Refer to the Medical Device and License Listing (MDALL) on the website address http://www.hc-sc.gc.cadhp-mps/md-im/licen-eng.php
52 (1) The hospital shall each maintain a distribution record in respect of each device.
This is as simple as keeping a file on the equipment donated at your site and accessible.
Distribution Records
53. The distribution record shall contain sufficient information to permit complete and rapid withdrawal of the medical device from the market.
55. The hospital shall retain the distribution record maintained in respect of a medical device for the longer of
(a) the projected useful life of the device, and
(b) two years after the date the device is shipped.
The record can then be archived. (Electronic formats make this much easier these days)
56. Distribution records shall be maintained in a manner that will allow their timely retrieval.
The hospitals responsibility when they have been alerted to a recall is mainly to ensure that they have passed the recall on to the organization to which they donated a device. The hospital need then only ensure that they have some confirmation that the organizations received the recall.
Complaint Handling Records
57. (1) The hospital shall each maintain records of the following:
(a) reported complaints relating to the performance characteristics or safety of the device, including any consumer complaints, received by the manufacturer, importer or distributor after the device was first sole in Canada; and
(b) all actions taken by the manufacturer, importer or distributor in response to the problems referred to in paragraph (a)
(2) Subsection (1) does not apply to: (a) a retailer or
(b) a health care facility in respect of a medical device that is distributed for use within that facility.

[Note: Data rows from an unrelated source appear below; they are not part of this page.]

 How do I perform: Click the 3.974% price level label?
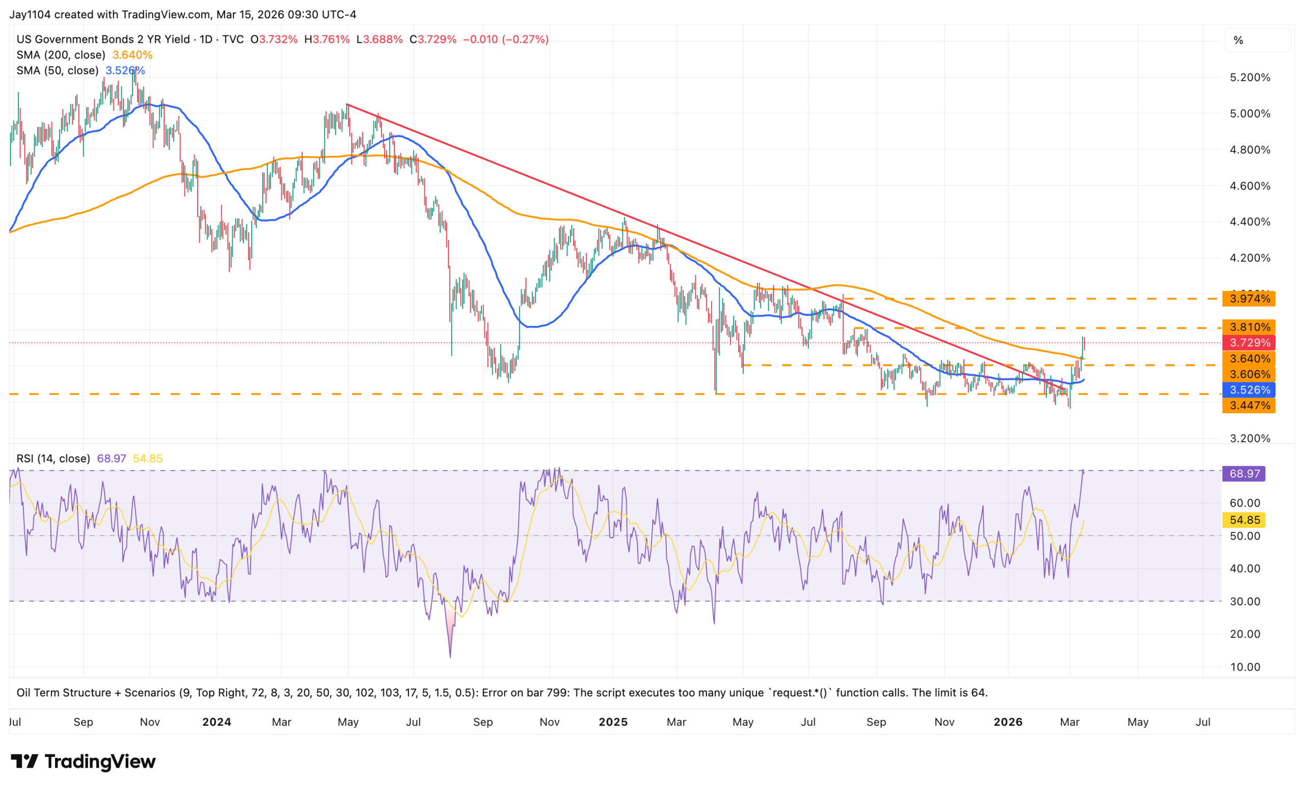click(x=1249, y=299)
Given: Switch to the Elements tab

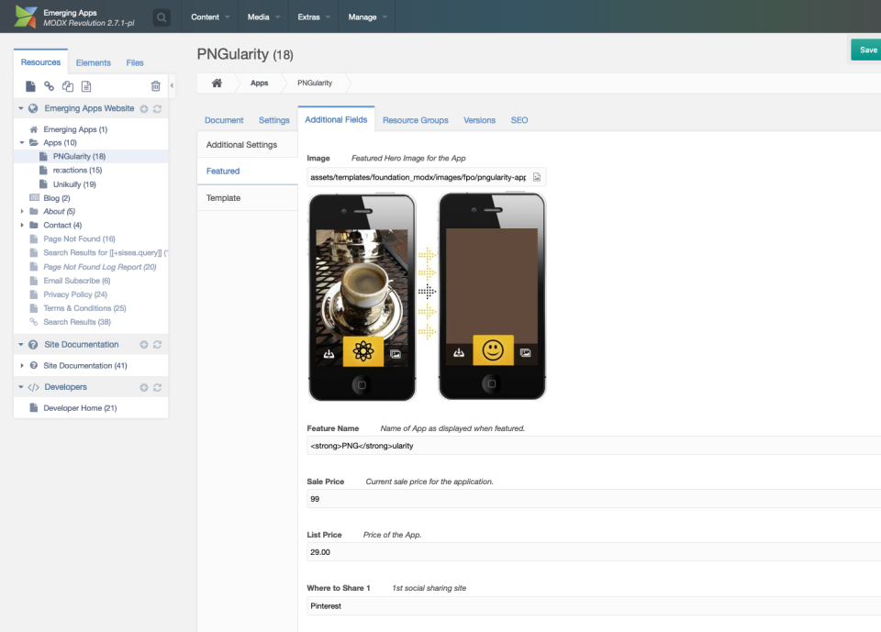Looking at the screenshot, I should pos(93,62).
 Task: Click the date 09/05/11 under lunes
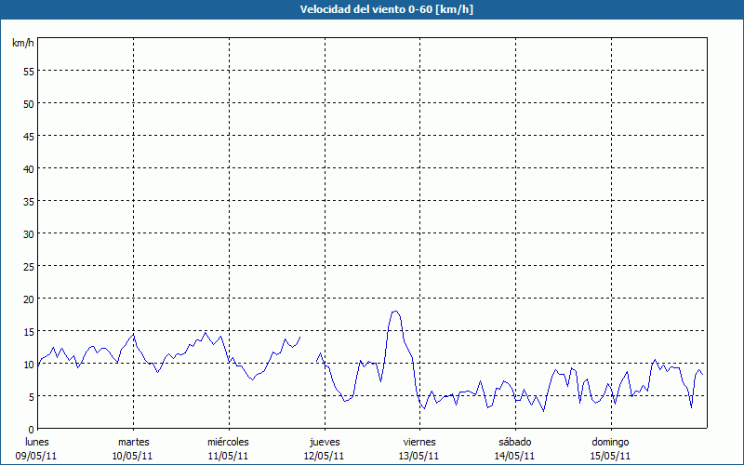point(37,456)
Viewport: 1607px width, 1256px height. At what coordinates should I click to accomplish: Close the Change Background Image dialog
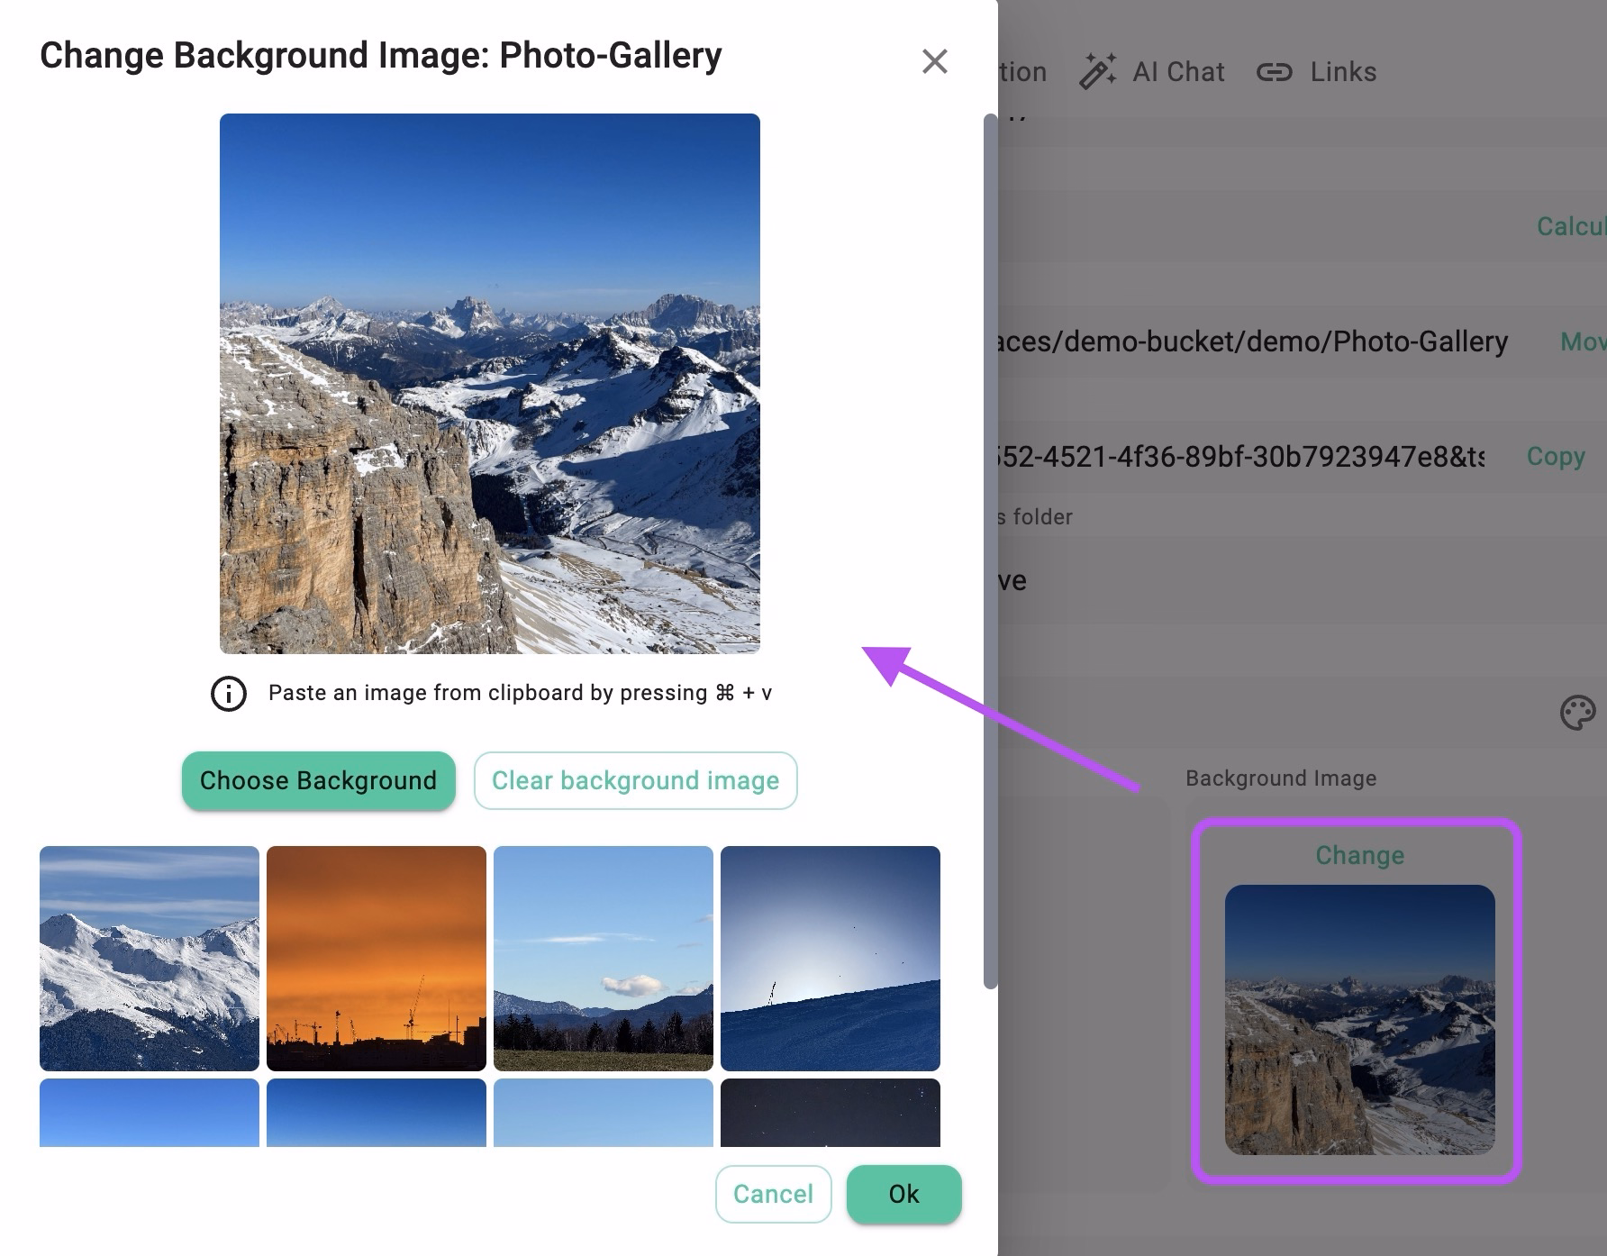[934, 61]
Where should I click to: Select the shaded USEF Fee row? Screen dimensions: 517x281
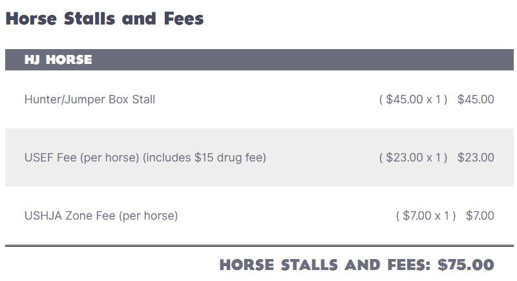[x=259, y=158]
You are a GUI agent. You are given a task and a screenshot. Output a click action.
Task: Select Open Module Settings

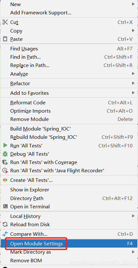point(69,243)
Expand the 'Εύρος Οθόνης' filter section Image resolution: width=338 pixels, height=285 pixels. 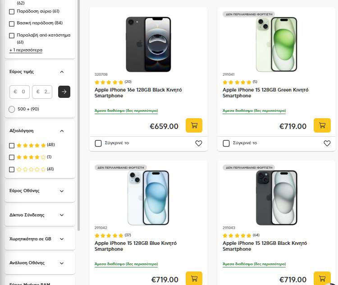click(62, 191)
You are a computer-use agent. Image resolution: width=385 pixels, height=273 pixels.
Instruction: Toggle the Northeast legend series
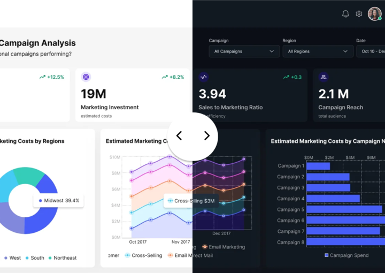click(62, 258)
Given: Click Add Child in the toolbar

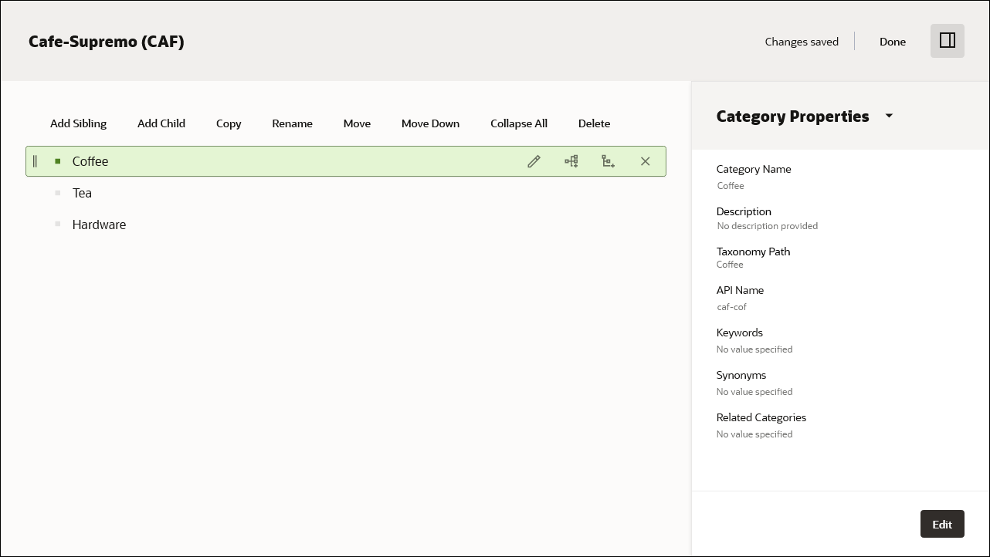Looking at the screenshot, I should click(161, 123).
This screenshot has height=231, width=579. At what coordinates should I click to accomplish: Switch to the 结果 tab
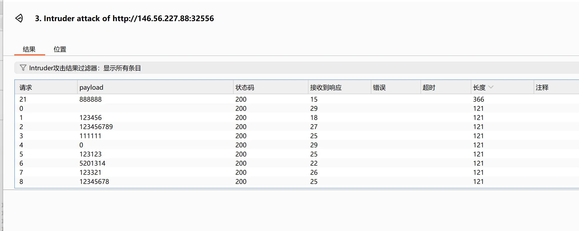click(29, 49)
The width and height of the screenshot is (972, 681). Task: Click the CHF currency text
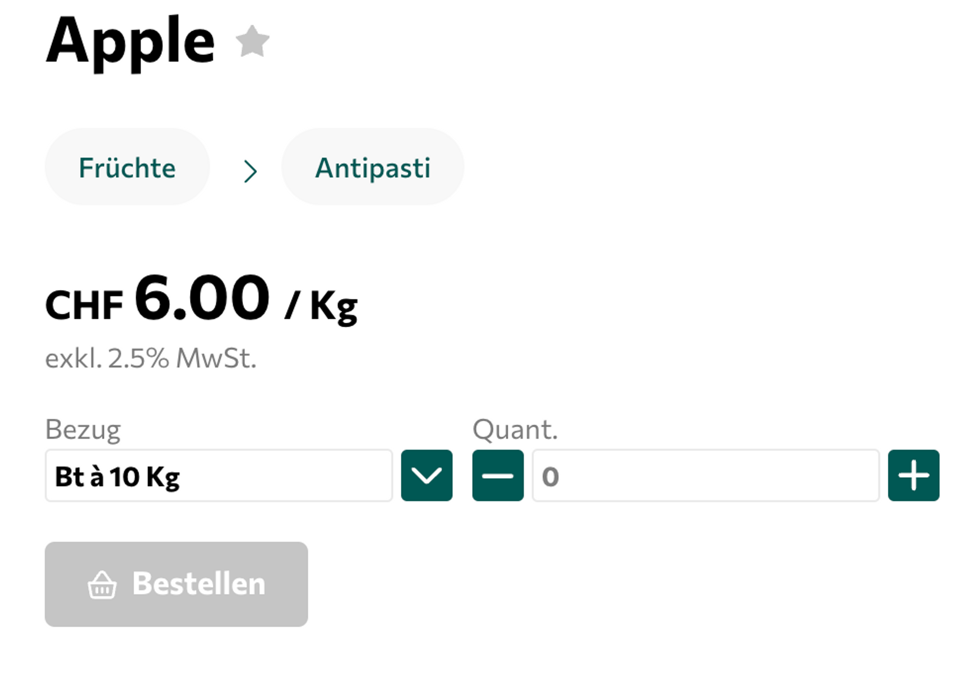pos(84,305)
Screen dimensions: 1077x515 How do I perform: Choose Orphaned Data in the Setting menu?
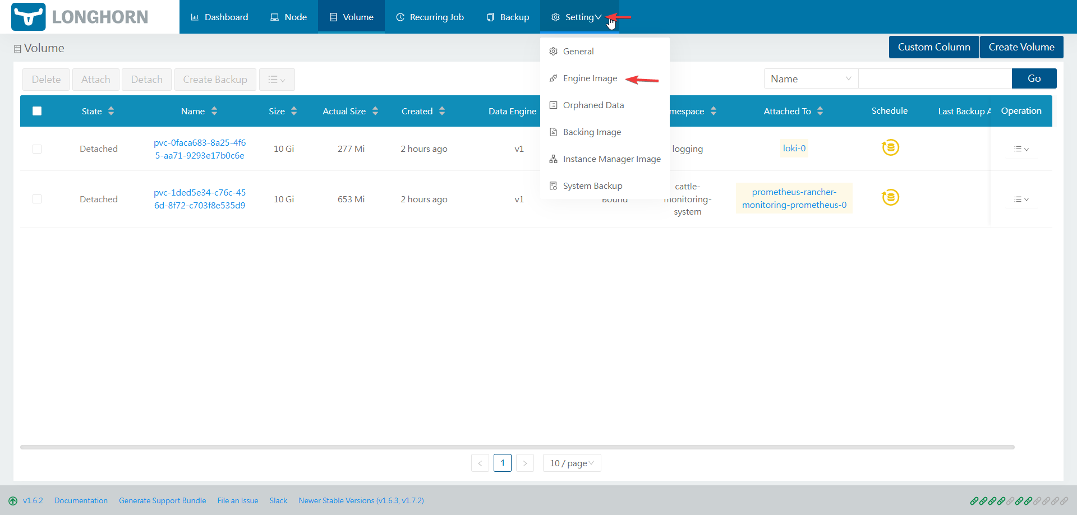point(593,105)
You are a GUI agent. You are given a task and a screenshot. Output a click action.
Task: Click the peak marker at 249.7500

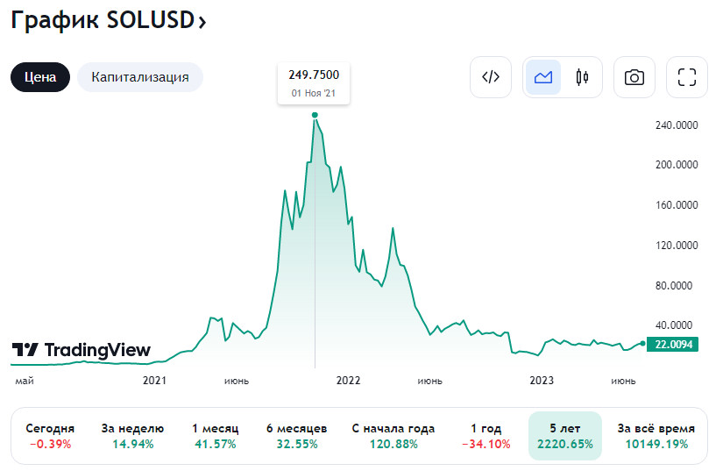coord(315,115)
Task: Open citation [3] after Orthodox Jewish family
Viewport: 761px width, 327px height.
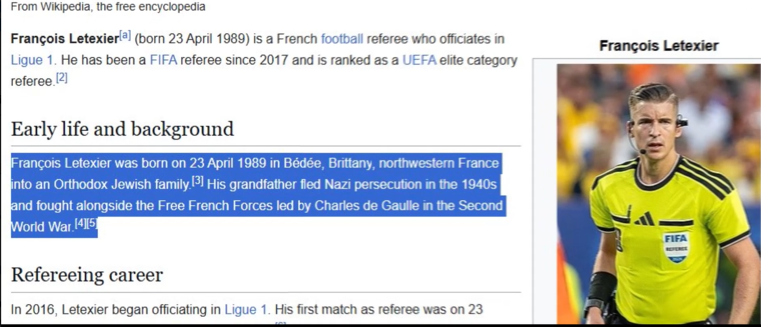Action: [197, 182]
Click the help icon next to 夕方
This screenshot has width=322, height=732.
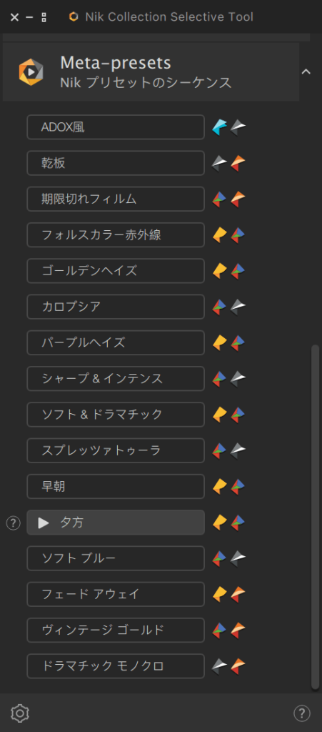pos(13,523)
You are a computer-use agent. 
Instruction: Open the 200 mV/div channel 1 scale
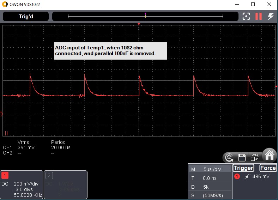pos(25,184)
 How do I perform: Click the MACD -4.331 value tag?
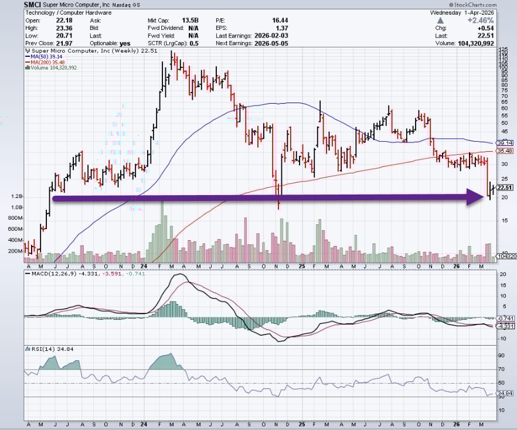[x=505, y=326]
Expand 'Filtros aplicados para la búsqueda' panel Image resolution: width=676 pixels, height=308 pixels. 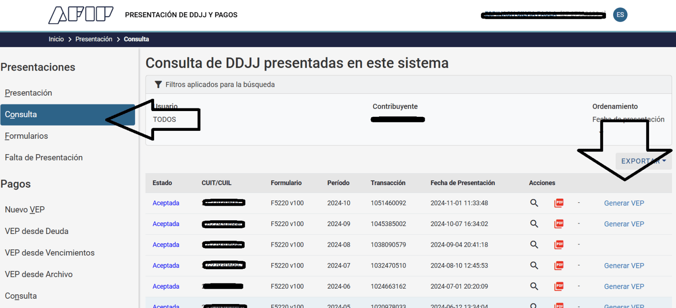[x=220, y=85]
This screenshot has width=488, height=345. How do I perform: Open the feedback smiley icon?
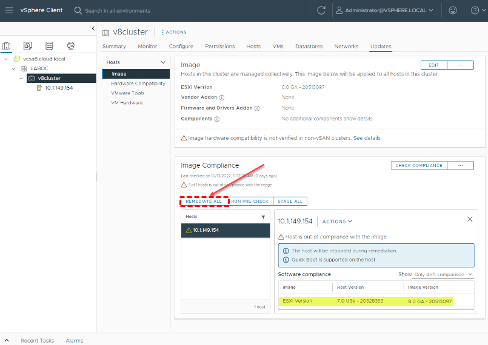tap(453, 10)
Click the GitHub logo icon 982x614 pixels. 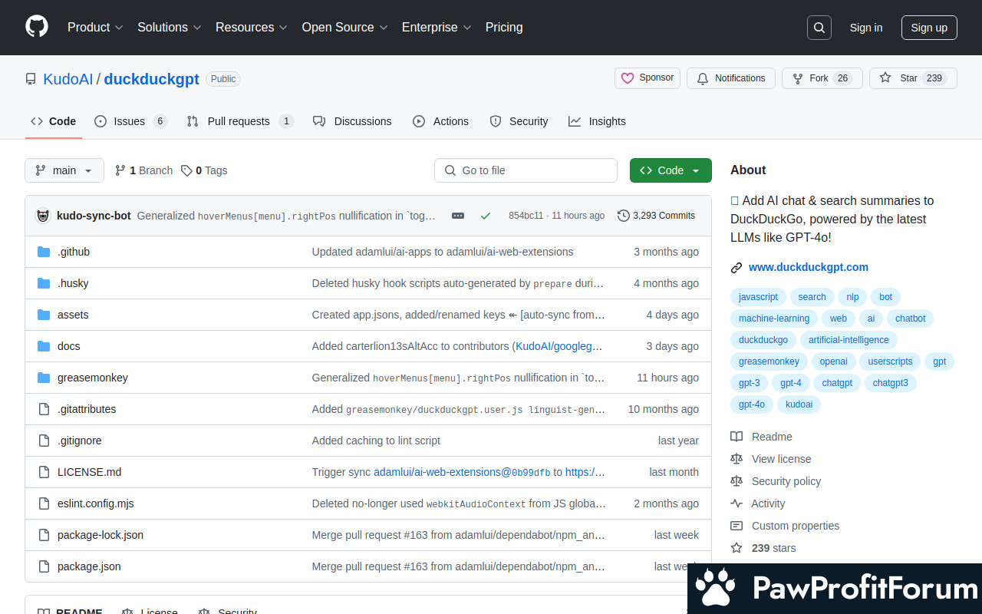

The hospital will be required to keep a record of any complaints and any actions taken. In the context of donation these would be rare.
58. The hospital complaint handling and recall procedure shall enable the hospital to carry out
(a) an effective and timely investigation of the problems referred to in paragraph 57(1)(a); and
(b) an effective and timely recall of the device. (or notification of recall to the recipient of the device)
In this context the hospital needs only to demonstrate that they have successfully passed on the notification of recall to the organization that received the donated medical device. A confirmation of receipt of this information would satisfy that donating hospitals requirements.
Such complaints are rare in this context.